··· TEXTBLOCK ···

Ein Leben in Fotos

Trier-Mariahof · "Er ist ein besonderer Mensch", sagt Margarete Heigel über Werner-Viktor Schwalbe, der am Freitag, 19. April, seinen 90. Geburtstag feiert. Die 69-Jährige ist die Lebensgefährtin des ehemaligen Operettensängers, Schauspielers und Fotografen. Auch wenn er sich wegen seiner Krankheit nicht mehr an die vielen Stationen seines Lebens erinnern kann - Tausende Fotos erzählen die ungewöhnliche Lebensgeschichte des charismatischen Mannes.

Trier-Mariahof. Gut aussehend, ganz in Weiß gekleidet, grau melierte Haare, gelbe Schuhe: Der mondäne, gepflegte ältere Herr ist Margarete Heigel (69) vor 14 Jahren sofort aufgefallen. In einem Café an der Côte d\'Azur bot er ihr an, sie später in seinem roten Sportwagen in ihr Domizil zu fahren, zeigte ihr in den kommenden Tagen die südfranzösische Küste und eroberte ihr Herz. Bis heute sind sie ein Paar. Er, das ist Werner-Viktor Schwalbe, der am Freitag seinen 90. Geburtstag feiert.
Die Kennenlern-Geschichte des Paars könnte aus einem Film stammen - wie auch die Lebensgeschichte von Werner-Viktor Schwalbe. Die beginnt 1923 in Oberschlesien.
Wie viele junge Männer wurde der Sohn eines Lehrers zum Kriegsdienst eingezogen. Doch es war die Bühne, die den gebildeten und schöngeistigen Mann lockte. Er absolvierte sein Schauspielstudium in Hannover, das er sich durch das Malen von Reklametafeln finanzierte.
Mit ihm studierte Hellmut Lange (unter anderem Stahlnetz; gestorben 2011). Schwalbe, Lange und andere junge Schauspieler haben 1947 sogar selbst für ihre Bühne gesorgt, ein Schwarz-Weiß-Foto zeigt sie, wie sie beim Wiederaufbau des durch Bomben zerstörten Theaters in Hannover helfen.
Auf vielen Bühnen in Deutschland stand Schwalbe, er lebte für den Applaus, spielte und sang in Jedermann, Der blaue Heinrich, Die Fledermaus, hatte Autogrammkarten, die er vor allem seinen weiblichen Fans gern zusteckte.
Exklusive Heilig-Rock-Fotos



In Trier lebt Schwalbe seit Anfang der 1950er Jahre, denn seine erste Frau stammte aus Olewig. Das Bühnenleben gab er auf. Um seine Familie versorgen zu können, absolvierte er eine Ausbildung zum Fotografen. Später machte er sich selbstständig, gründete seinen eigenen Ansichtskarten- und Dia-Verlag.

···

(AUFGABE A) In welcher Stadt hat Werner-Viktor Schwalbe laut Textblock sein Schauspielstudium absolviert?
(AUFGABE B) Schreibe aus dem Textblock die Stelle von „In Trier lebt“ bis einschließlich „Ansichtskarten- und Dia-Verlag.“ wortgetreu ab.
Stütze dich ausschließlich auf den Textblock.

··· ERFASSTE DATEN ···

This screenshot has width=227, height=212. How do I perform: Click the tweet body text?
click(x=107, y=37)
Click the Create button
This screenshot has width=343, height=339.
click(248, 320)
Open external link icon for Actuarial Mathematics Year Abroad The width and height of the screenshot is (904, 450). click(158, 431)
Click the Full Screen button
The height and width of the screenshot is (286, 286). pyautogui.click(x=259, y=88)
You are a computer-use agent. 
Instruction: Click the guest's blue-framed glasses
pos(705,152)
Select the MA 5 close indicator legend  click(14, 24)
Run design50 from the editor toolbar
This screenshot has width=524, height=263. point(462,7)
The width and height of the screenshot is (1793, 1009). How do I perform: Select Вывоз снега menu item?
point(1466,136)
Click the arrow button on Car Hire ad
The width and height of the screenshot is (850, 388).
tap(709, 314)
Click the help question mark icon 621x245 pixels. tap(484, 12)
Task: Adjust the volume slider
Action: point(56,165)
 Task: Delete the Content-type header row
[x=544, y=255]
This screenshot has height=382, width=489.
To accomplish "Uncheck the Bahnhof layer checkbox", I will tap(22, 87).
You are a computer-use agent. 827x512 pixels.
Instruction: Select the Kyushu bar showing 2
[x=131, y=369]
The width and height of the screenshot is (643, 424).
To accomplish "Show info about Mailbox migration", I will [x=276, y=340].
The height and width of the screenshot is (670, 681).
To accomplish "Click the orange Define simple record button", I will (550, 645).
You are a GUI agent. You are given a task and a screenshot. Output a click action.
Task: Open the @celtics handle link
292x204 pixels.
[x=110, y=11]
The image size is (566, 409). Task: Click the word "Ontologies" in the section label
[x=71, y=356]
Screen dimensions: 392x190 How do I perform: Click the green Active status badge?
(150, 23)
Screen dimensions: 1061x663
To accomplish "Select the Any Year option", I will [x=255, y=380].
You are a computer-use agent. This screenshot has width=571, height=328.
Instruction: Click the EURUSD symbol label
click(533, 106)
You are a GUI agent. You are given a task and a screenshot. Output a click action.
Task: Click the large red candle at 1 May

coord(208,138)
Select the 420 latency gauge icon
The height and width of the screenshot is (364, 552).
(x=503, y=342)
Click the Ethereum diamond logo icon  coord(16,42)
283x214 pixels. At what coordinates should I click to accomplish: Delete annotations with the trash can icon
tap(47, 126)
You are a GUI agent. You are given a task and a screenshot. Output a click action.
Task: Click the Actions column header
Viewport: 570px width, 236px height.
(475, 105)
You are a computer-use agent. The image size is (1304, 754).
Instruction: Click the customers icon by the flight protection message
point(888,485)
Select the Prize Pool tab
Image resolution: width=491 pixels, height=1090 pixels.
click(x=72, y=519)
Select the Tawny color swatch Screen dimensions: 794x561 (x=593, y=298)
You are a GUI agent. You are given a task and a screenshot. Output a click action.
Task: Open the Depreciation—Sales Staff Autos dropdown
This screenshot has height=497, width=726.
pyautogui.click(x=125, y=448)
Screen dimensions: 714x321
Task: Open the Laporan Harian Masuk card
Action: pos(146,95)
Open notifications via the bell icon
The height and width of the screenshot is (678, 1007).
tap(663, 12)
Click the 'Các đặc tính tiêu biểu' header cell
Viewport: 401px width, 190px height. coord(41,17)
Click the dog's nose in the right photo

···

(ERWARTETE AUSGABE A) In Hannover.

(ERWARTETE AUSGABE B)
In Trier lebt Schwalbe seit Anfang der 1950er Jahre, denn seine erste Frau stammte aus Olewig. Das Bühnenleben gab er auf. Um seine Familie versorgen zu können, absolvierte er eine Ausbildung zum Fotografen. Später machte er sich selbstständig, gründete seinen eigenen Ansichtskarten- und Dia-Verlag.